How quickly can I get from the entrance of the station to the Northeast Regional?
Do these trains typically depart on time, or do I stand a good chance of getting lucky because the trains are always late?
Am I missing something obvious?

Really appreciate any help the experts on this forum can provide. Thank you in advance!


----------



## drdumont (Jun 17, 2019)

Station is very large. You can get confused if you aren't familiar with it.
If you can get to the platform and HAVE A VALID TICKET IN HAND you can get aboard until the car door closes.
Station entrance to platform - I would plan on 15 minutes. IIRC they hold you at the top of the escalator until train boarding is allowed.
Check the timetables on the Amtrak website. As to on time performance? Who is John Galt? 
Here's a nifty website. Put in NYP as the station and watch for a few days. But, YMMV. 
 https://asm.transitdocs.com/map (Animated station display in real time)
Those trains are generally not full up. Buy your ticket before you leave the station, have it in hand as you approach the gate.
Good luck!


----------



## pennyk (Jun 17, 2019)

I’m in Penn Station right now and, in my opinion, it’s pretty big and may not be easy to navigate for a newbie. 
I would say no, you cannot arrive 1 minute in advance and hop on. I believe gates close five minutes in advance. I will be boarding a long distance train about 25 minutes in advance.


----------



## crescent-zephyr (Jun 17, 2019)

The trains can be late but expect them to be on time. My experience is that most trains depart NYP pretty close to on time, but naturally they can be delayed. 

You can step aboard literally up until the doors close at time of departure. 

Here's the thing.. the station is large and confusing, but your plan is very doable. Make sure you walk / get dropped off at the Amtrak Entrances which are both on 8th Avenue (one at the corner of 8th and 31st, one at the corner of 8th and 33rd) these will take you down the escalators directly into the Amtrak gates, you just look up at the sign, go down to your track and you're done. 

If you get turned around and end up going into another entrance, all bets are off as it's easy to get turned around if you are not familiar with Penn Station.


----------



## jis (Jun 17, 2019)

pennyk said:


> I’m in Penn Station right now and, in my opinion, it’s pretty big and may not be easy to navigate for a newbie.
> I would say no, you cannot arrive 1 minute in advance and hop on. I believe gates close five minutes in advance. I will be boarding a long distance train about 25 minutes in advance.



On NJT or LIRR you can hop on until the last minute.
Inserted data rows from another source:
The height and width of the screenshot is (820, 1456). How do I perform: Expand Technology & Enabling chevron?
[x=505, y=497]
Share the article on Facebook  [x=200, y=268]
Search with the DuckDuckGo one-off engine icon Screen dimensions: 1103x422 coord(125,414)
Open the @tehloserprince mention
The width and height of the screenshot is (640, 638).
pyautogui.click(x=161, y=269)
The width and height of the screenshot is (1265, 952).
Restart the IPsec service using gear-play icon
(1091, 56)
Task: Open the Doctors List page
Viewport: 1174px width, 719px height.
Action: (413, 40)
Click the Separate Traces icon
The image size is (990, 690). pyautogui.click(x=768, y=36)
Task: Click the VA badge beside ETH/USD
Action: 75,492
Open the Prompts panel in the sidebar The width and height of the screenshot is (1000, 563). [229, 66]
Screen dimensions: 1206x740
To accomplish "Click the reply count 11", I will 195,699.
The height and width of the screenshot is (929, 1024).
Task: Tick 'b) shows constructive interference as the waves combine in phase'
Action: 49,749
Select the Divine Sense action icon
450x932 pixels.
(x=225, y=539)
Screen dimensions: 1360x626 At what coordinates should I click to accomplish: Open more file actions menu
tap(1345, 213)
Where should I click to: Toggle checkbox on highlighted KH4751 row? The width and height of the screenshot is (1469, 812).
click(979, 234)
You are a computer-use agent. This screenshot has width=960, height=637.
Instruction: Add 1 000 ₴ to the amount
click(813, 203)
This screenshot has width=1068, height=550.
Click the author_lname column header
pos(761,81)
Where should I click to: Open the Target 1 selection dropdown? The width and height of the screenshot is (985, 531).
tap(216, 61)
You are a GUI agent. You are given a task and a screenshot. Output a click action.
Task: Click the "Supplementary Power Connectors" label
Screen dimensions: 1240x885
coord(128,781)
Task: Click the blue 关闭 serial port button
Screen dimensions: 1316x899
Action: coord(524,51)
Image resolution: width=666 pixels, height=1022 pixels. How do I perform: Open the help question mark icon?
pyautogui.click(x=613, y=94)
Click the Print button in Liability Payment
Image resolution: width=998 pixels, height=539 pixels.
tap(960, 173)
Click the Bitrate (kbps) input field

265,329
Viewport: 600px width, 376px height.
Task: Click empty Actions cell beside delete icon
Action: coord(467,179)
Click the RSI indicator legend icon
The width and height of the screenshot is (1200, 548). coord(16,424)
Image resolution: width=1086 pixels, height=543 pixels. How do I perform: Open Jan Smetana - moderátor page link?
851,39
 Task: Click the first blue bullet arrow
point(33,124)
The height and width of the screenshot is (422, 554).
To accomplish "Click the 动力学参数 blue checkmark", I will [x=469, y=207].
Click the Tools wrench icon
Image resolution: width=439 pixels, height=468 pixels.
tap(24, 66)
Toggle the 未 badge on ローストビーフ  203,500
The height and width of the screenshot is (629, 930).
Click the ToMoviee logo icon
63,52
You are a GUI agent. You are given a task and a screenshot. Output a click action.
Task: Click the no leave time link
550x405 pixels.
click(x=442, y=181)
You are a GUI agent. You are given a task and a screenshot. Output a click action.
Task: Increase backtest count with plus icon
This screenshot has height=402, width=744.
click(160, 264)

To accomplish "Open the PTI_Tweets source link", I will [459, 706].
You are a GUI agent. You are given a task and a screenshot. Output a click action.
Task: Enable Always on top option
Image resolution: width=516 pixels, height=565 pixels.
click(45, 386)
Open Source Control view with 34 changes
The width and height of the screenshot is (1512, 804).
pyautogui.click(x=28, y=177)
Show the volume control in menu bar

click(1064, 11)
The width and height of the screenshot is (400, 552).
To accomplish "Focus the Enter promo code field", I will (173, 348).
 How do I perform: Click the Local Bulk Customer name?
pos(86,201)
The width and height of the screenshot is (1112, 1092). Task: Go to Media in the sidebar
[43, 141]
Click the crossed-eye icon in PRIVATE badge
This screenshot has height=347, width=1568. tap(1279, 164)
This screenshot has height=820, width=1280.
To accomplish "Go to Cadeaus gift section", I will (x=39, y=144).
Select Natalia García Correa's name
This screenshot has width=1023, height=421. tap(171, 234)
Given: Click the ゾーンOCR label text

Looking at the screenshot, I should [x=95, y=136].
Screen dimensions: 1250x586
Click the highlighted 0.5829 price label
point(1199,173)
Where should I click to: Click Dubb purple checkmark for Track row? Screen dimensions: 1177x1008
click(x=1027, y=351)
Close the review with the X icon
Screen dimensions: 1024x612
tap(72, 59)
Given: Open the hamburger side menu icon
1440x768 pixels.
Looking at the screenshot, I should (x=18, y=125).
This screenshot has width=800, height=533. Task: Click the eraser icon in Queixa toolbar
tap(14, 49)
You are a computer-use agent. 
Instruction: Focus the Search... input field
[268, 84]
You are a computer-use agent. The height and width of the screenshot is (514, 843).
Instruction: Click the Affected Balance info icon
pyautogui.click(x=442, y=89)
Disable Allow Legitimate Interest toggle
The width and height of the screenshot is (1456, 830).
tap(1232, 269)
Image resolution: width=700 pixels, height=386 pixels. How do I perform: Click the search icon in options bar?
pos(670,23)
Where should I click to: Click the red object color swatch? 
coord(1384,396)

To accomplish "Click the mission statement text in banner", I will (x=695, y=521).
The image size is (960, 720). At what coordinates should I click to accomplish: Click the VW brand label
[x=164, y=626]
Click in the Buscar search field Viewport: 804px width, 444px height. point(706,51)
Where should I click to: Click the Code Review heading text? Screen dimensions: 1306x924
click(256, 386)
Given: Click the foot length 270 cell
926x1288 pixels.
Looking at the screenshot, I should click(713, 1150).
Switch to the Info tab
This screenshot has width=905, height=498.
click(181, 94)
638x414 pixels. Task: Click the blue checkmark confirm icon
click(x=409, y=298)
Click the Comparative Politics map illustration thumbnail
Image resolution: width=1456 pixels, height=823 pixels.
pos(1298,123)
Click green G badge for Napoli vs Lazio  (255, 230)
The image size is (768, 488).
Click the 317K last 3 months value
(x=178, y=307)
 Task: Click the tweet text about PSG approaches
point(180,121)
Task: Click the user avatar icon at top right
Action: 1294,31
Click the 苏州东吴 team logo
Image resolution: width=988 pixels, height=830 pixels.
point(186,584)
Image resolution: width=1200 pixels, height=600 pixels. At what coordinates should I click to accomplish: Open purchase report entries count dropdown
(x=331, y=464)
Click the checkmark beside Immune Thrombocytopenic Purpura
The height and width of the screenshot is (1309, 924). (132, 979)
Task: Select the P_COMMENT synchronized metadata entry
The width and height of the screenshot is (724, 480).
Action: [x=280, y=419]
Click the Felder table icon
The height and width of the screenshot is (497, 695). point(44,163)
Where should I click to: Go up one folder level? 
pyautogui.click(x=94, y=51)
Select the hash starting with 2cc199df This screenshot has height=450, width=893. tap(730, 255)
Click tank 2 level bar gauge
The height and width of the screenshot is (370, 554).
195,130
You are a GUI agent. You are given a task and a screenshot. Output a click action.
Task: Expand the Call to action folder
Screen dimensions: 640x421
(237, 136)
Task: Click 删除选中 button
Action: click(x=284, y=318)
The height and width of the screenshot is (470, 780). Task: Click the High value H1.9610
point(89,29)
On Amtrak, not so much. More than 5 minutes is required I think.


----------



## Devil's Advocate (Jun 17, 2019)

jis said:


> On NJT or LIRR you can hop on until the last minute. On Amtrak, not so much.


Other than Amtrak I'm not sure I've ever seen another passenger railroad with arbitrary prohibitions that prevent you from boarding for the last several minutes prior to departure. Maybe Eurostar?


----------



## bratkinson (Jun 17, 2019)

If you are OK with leaving the show 10-15 minutes before it's over, I would do so. I'd definitely take a taxi or Lyft or Uber to Penn Station. Definitely have a printed map of the station as well as have downloaded the Penn Station App https://www.amtrak.com/findyourway to show you which track your train is on, etc.

Would -I- try making such a tight connection in an unfamiliar station? Probably not. My father taught me 50 years ago to always plan on arriving somewhere 10 minutes early. That way, any surprises enroute will usually not cause me to be late. For what it's worth, the 'closest' connections I've planned between trains at Penn Station is 55 minutes from scheduled arrival to scheduled departure. A late arriving train cut that down to about 20 minutes several years ago. Fortunately, I know my way around Penn Station.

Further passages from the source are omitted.